Spotkanie rozegrane w hali przy ul. Szarych Szeregów nie porwało publiczności. Zresztą nie było jej zbyt wiele w sytuacji, kiedy końcówka rozgrywek przebiega bez większej stawki. Było to również widać na parkiecie. Niby walczono, ale jakość tej walki pozostawiała wiele do życzenia. Potwierdził to zresztą trener gorzowian Dariusz Molski, który uczciwie przyznał po ostatnim gwizdku sędziów, że jego zespół nie zagrał wybitnego meczu, ale najważniejsze, że potrafił zainkasować komplet punktów.
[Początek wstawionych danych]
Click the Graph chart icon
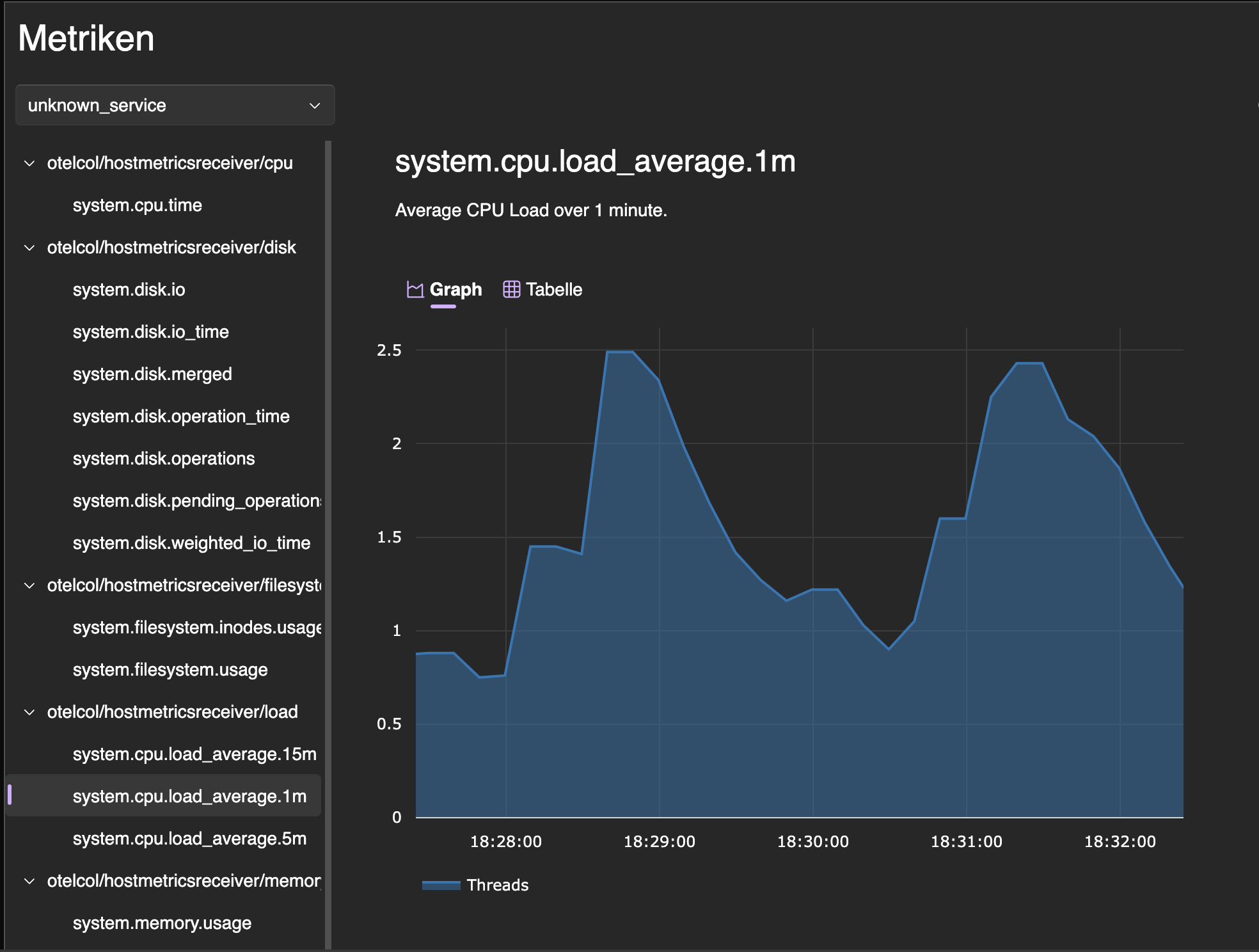Viewport: 1259px width, 952px height. pyautogui.click(x=415, y=290)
Od pierwszych minut dominacja stalowców nie podlegała dyskusji. Nasi szybko zdobyli kilka bramek i z czasem tylko powiększali różnicę, która na zakończenie pierwszej połowy wyniosła już sześć goli. Po zmianie stron goście wykorzystali przestój w grze miejscowych, zdobyli cztery bramki z rzędu i doprowadzili do stanu 15:13. Gorzowianie szybko jednak wzięli się w garść i choć gra była wyrównana, to pod stałą kontrolą żółto-niebieskich. Dobry występ zaliczył Dawid Pietrzkiewicz (na zdjęciu z piłką), zdobywca sześciu bramek.
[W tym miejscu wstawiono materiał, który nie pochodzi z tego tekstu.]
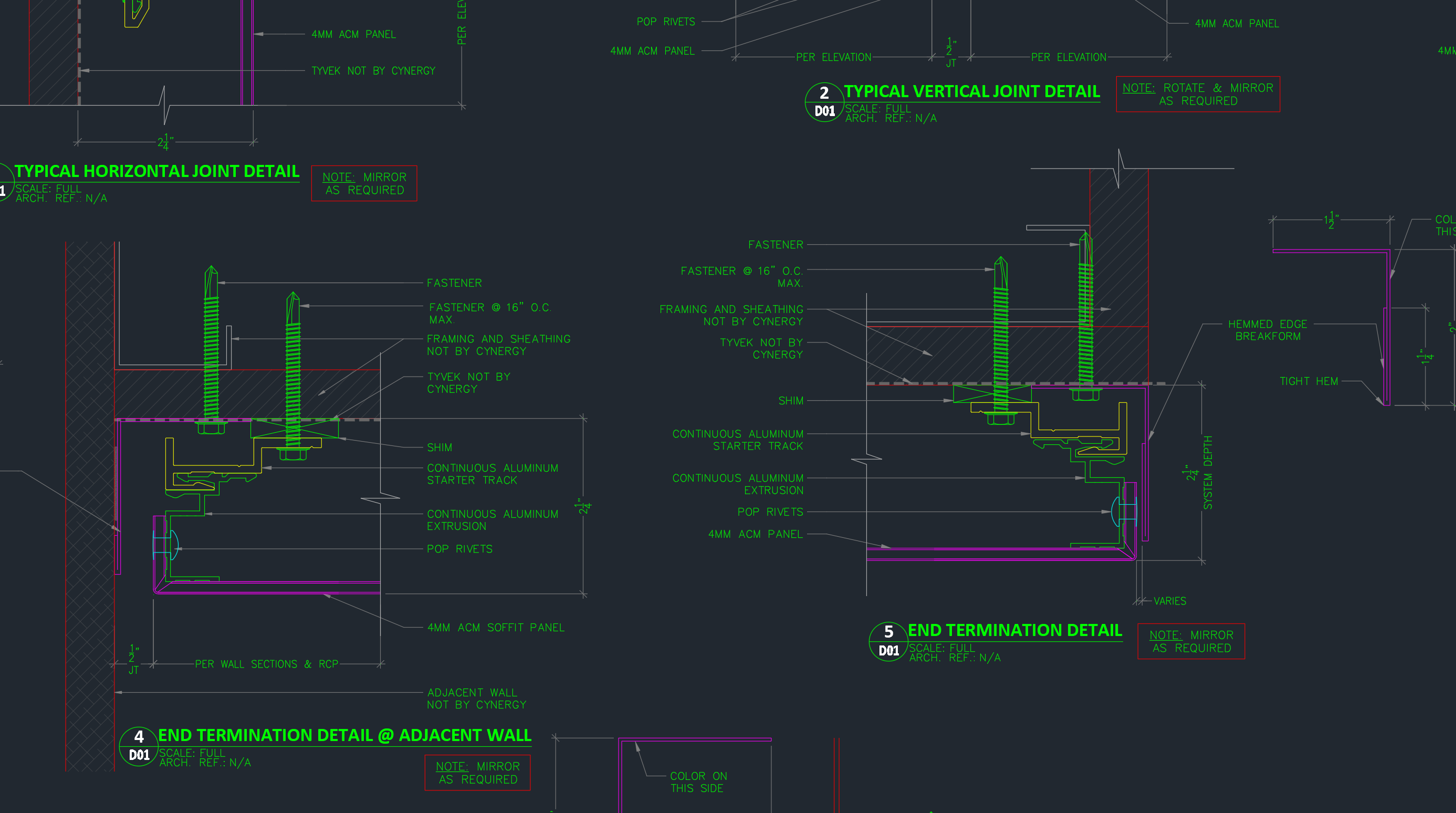Select the cyan pop rivet symbol in detail 4
This screenshot has width=1456, height=813.
click(x=165, y=545)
Ostatni mecz w tym sezonie Stal zagra dopiero 27 kwietnia we własnej hali z uczniami ze Szkoły Mistrzostwa Sportowego z Gdańska. Do zajęcia drugiego miejsca gorzowianom wystarczy zdobycie jednego punktu. W teorii nasi mogą jeszcze wygrać ligę, ale pod warunkiem pokonania gdańszczan, co jest bardzo realne przy jednoczesnej jednak porażce Nielby Wągrowiec u siebie z Samborem Tczew. A to należy już rozpatrywać w kategoriach misji nierealnej, choć to tylko i aż sport.
RB
Fot. Marcin Szarejko
KS Stal Gorzów – KS Meble Wójcik Elbląg 25:20 (15:9)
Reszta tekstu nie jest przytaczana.